(Goal of the exercise):
Reproduce word for word every line from the one containing "You are a computer-use agent." to the final line of the data below; omit the pictures.

(Dataset entries):
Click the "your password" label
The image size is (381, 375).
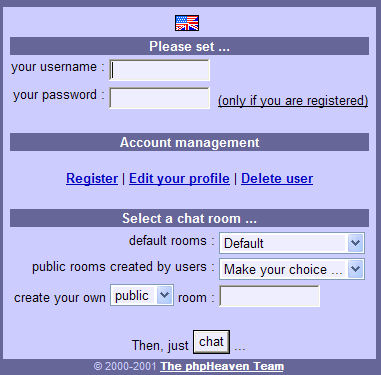coord(55,95)
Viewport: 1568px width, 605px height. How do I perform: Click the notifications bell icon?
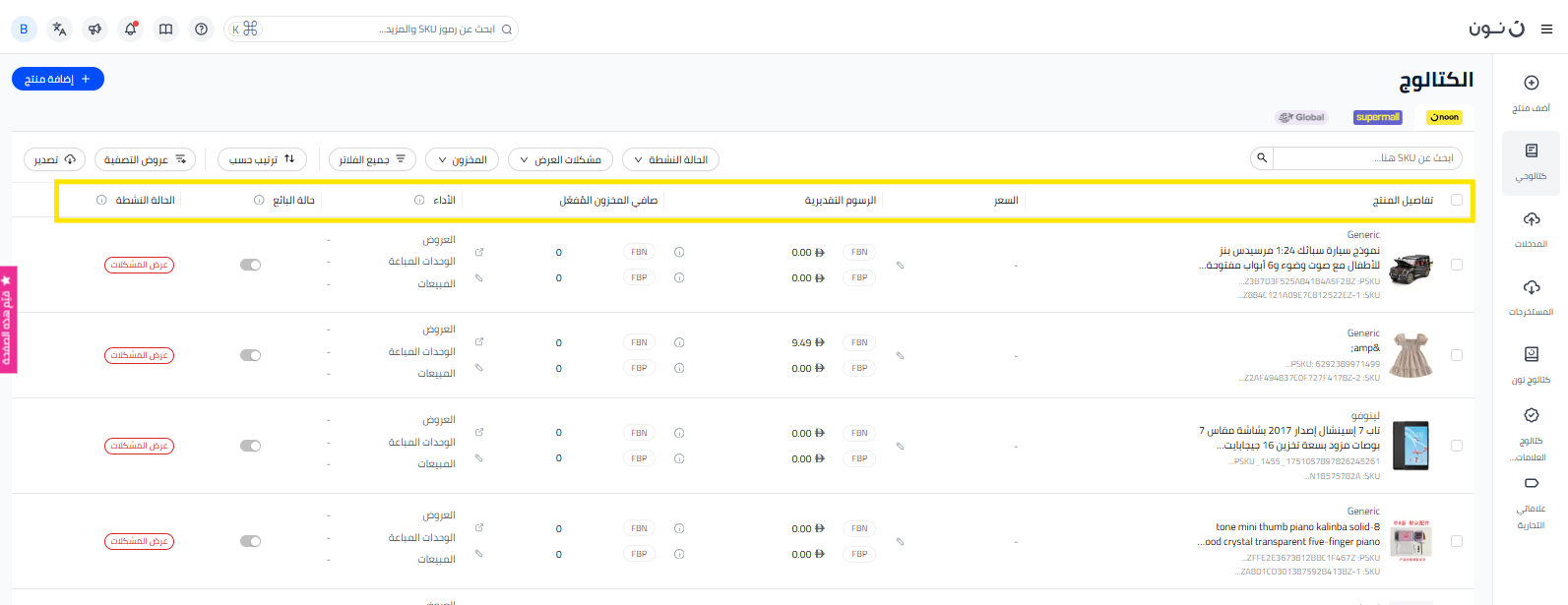[x=130, y=30]
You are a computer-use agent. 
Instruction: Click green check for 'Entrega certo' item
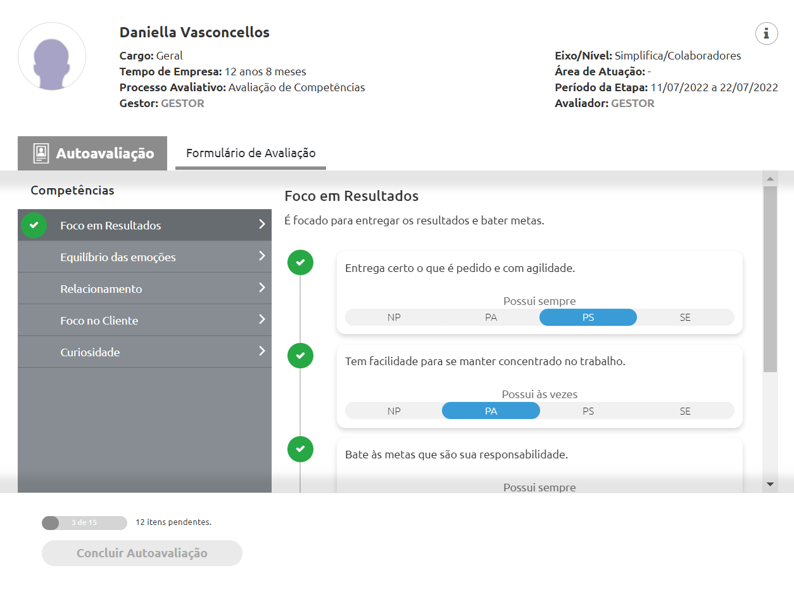point(300,263)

(Answer space):
You are a computer-use agent. 
Instruction: Click green check for 'Entrega certo' item
point(300,263)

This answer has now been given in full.